Diet and Fitness Expert
Dr. Melina Jampolis
Physician Nutrition Specialist
Hi R. Gordon. This is a great question that brings up several important topics.
First of all, since you have already had a stroke, it is important for you to follow a heart-healthy diet. Without knowing more about your medical history, I generally suggest that people follow a reduced (not low) carbohydrate, Mediterranean-style diet (rich in fruits, vegetables, whole grains, fish and healthy fats and lower in meat and saturated fat) rather than a low-carbohydrate diet to decrease your risk of having another stroke and to lose weight if necessary.
I agree with the low-sodium recommendation. Lowering it can help reduce high blood pressure, a significant risk factor for stroke. Following a reduced-fat diet can help cut calories, which can lead to weight loss if you are overweight (another risk factor for heart disease and stroke).
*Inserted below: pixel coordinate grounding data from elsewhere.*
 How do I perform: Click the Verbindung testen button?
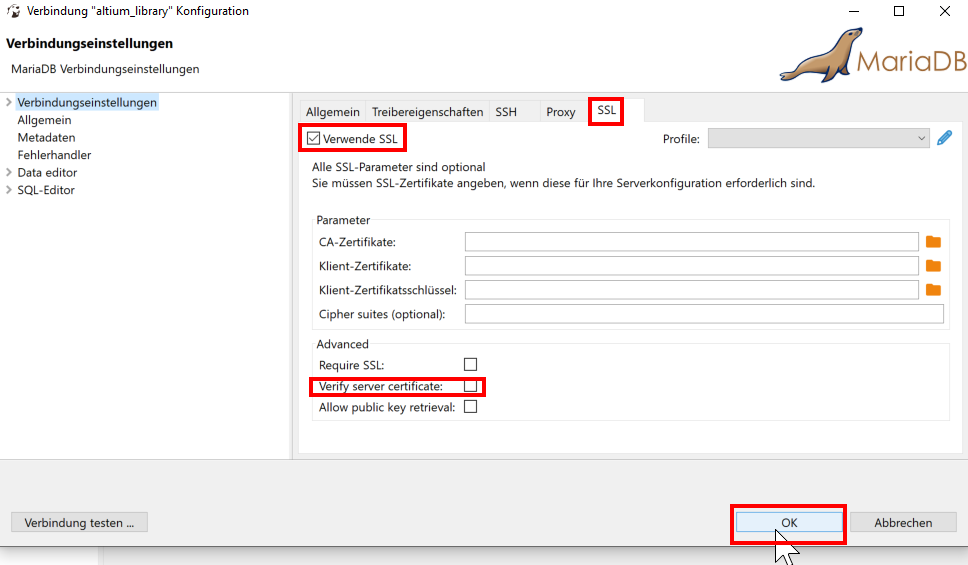pos(79,522)
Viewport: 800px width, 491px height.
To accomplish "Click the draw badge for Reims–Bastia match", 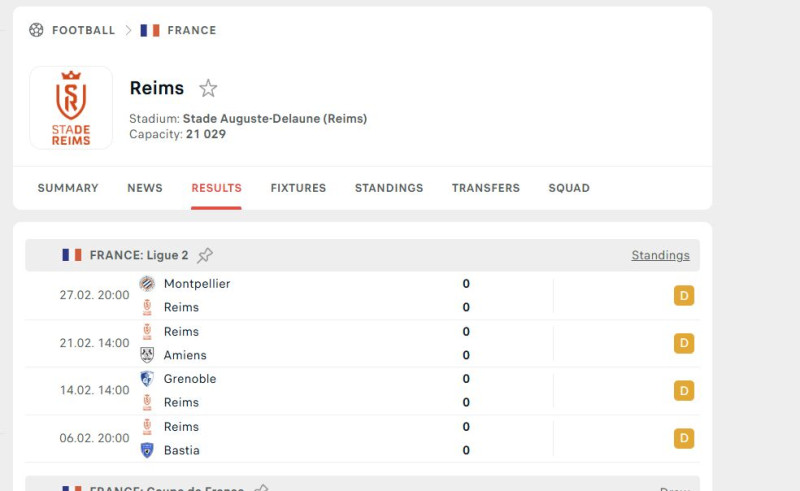I will click(x=684, y=438).

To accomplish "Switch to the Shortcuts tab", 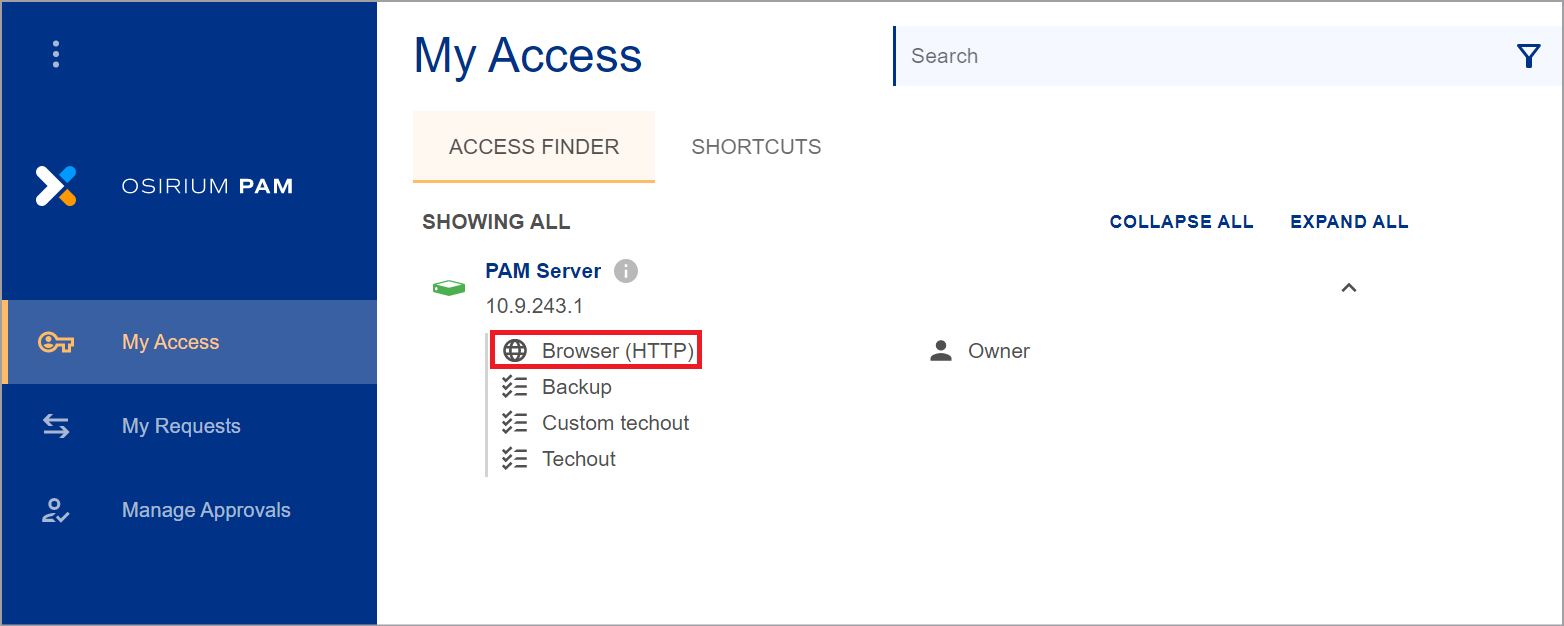I will pyautogui.click(x=756, y=147).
But including healthy fats such as nuts, seeds, avocado, olive oil and canola oil is important for heart disease and stroke prevention.
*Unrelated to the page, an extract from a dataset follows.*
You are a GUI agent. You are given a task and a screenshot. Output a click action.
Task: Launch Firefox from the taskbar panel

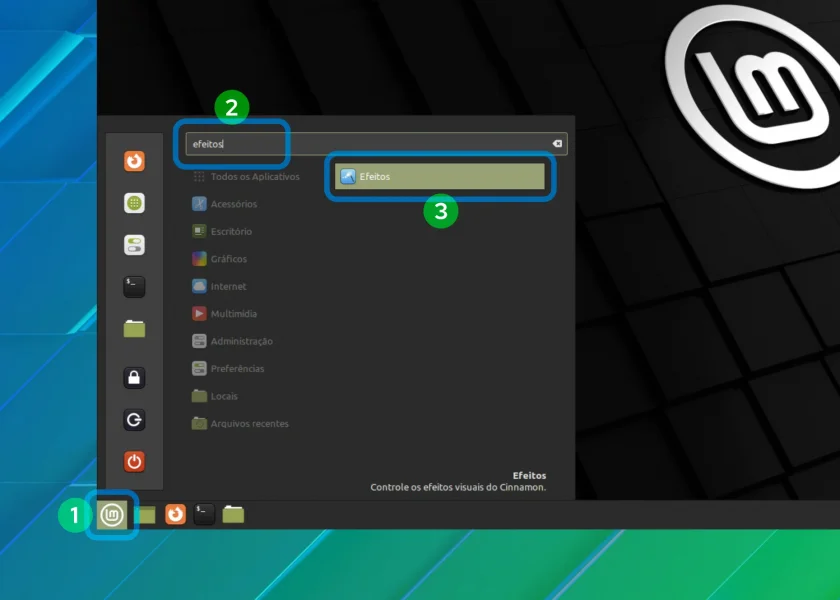(x=175, y=514)
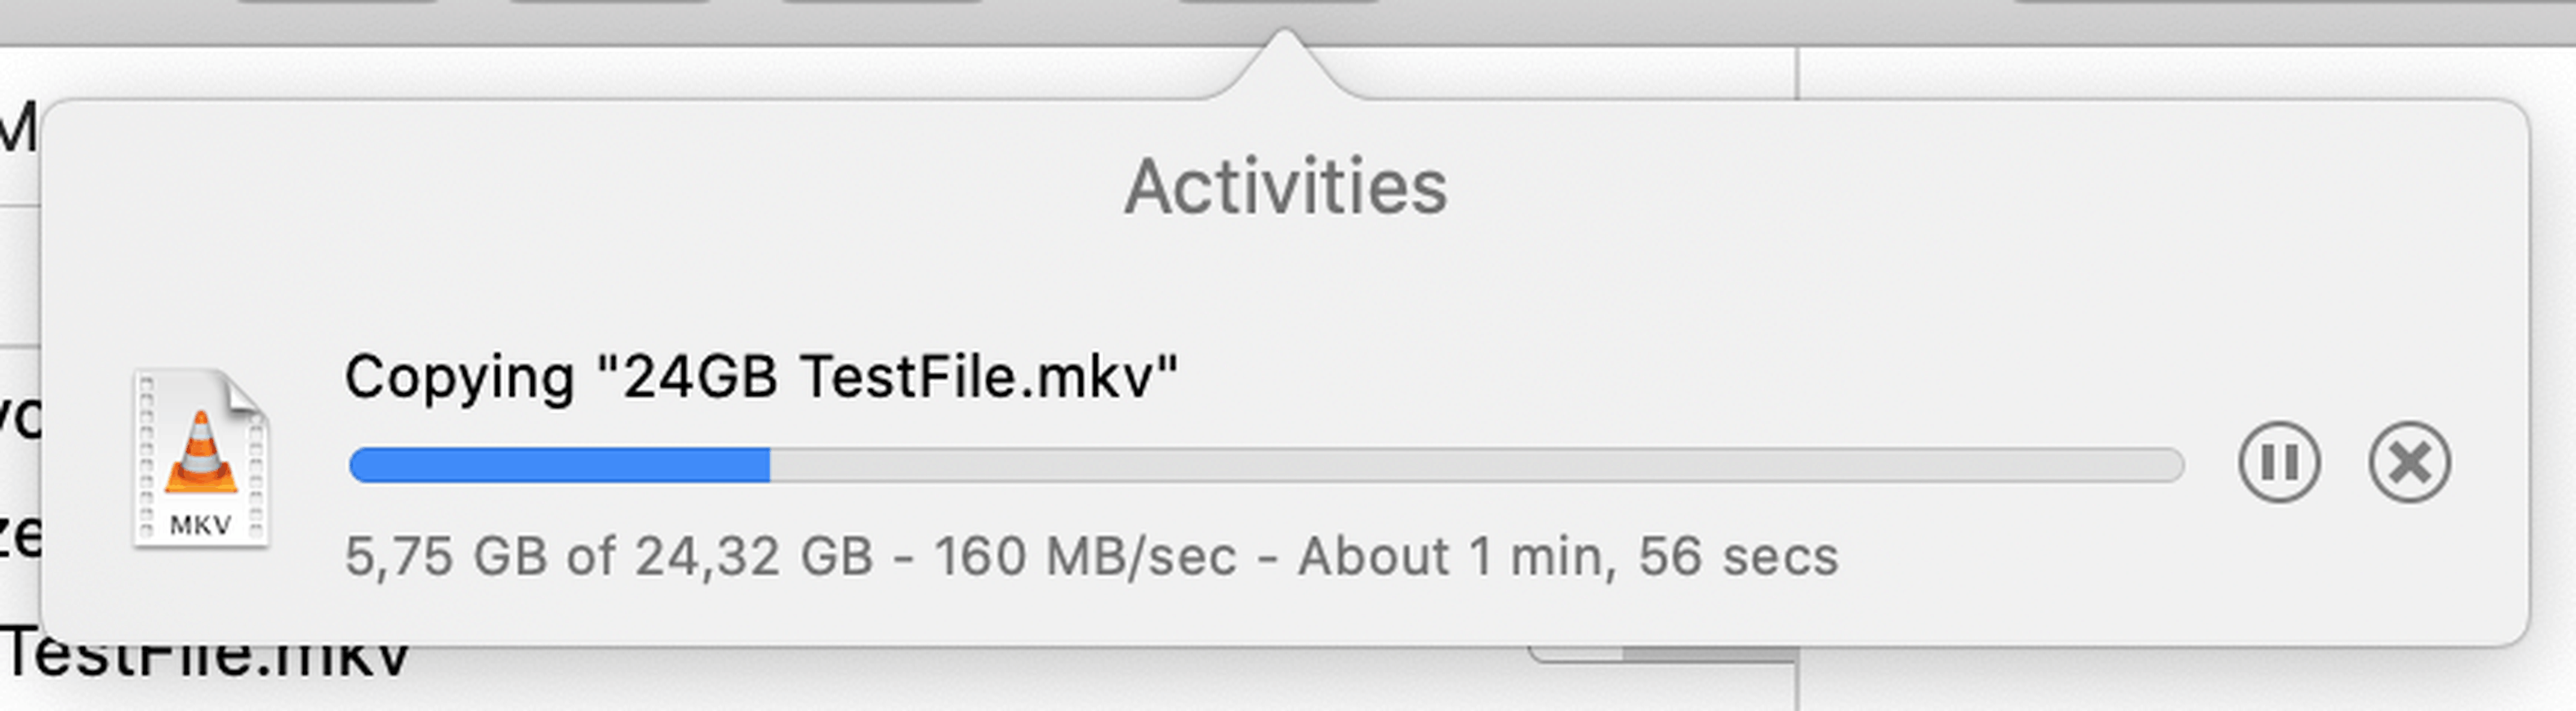
Task: Cancel the copy with the X button
Action: click(x=2409, y=462)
Here are some budget friendly, lower-sodium, heart-healthy options that you should try to include in your diet on a regular basis.
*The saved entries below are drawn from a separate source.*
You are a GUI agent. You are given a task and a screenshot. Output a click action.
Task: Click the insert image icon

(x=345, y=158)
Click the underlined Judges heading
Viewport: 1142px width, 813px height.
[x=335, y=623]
1. Dried beans: Beans and legumes are inexpensive and are an excellent source of soluble fiber, which can help lower cholesterol. They're also a plant-based protein, which research suggests can lower cholesterol and blood pressure when replacing saturated fat. Dried beans are less expensive than canned and lower in sodium, but you can find low-sodium canned beans if it is difficult for you to cook. You can throw together a three-bean salad with a little olive oil for a healthy side dish or light lunch option.
2. Frozen vegetables: Many people assume frozen vegetables are not as healthy as fresh, but the reality is that they can be just as healthy since they are often quickly frozen which preserves nutrients. You can buy them in bulk and heat them in the microwave or steam them rather than boiling, which can deplete them of vitamins. Use herbs and spices to add flavor rather than high-fat, high-sodium toppings.
3. Nuts: Nuts and seeds are loaded with heart-healthy fats, fiber, vitamins and minerals in addition to protein. You can buy them in bulk with no salt added and portion them into single-serving (about ¼ cup), re-usable bags to save money. These make great snacks as long as you keep portions under control.
4. Canned fish: The American Heart Association recommends consuming fish twice a week but fresh fish can be very expensive. Opt for canned tuna and salmon packed in water and try to choose lower-sodium options. Add a can of fish to the three-bean salad mentioned above, and you have a healthy, satisfying lunch or dinner option.
5. Eggs: If you have very high cholesterol, you may want to discuss adding eggs to your diet with your doctor, but most nutrition experts agree that having an egg a day (on average) will not raise cholesterol significantly. Eggs are inexpensive and very good source of protein and nutrients.